Entries shown:
▼▼▼
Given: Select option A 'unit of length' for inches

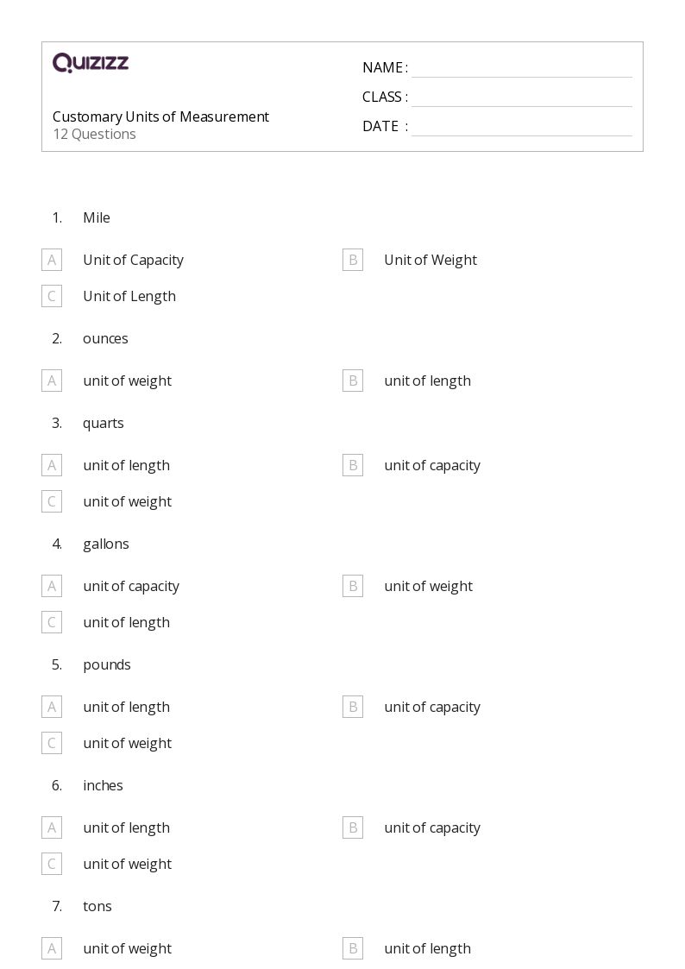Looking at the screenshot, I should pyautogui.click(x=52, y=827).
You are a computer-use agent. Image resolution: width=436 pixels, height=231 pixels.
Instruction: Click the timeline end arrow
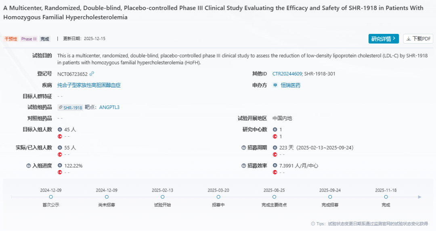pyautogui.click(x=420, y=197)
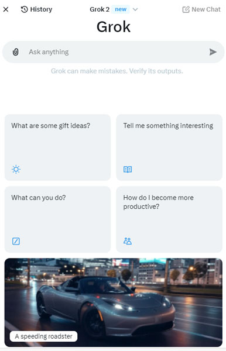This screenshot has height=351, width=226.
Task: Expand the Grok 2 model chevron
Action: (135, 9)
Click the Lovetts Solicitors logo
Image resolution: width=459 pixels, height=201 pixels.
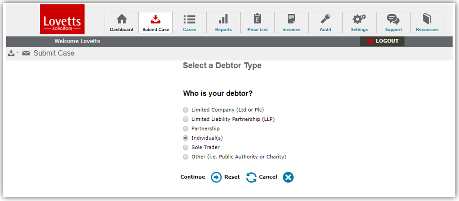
▲▲▲
Problem to work on: Copy task for the entries above: every line with the string "pixels".

Task answer:
You are a computer-use agent. Image resolution: width=436 pixels, height=231 pixels.
Image resolution: width=459 pixels, height=201 pixels.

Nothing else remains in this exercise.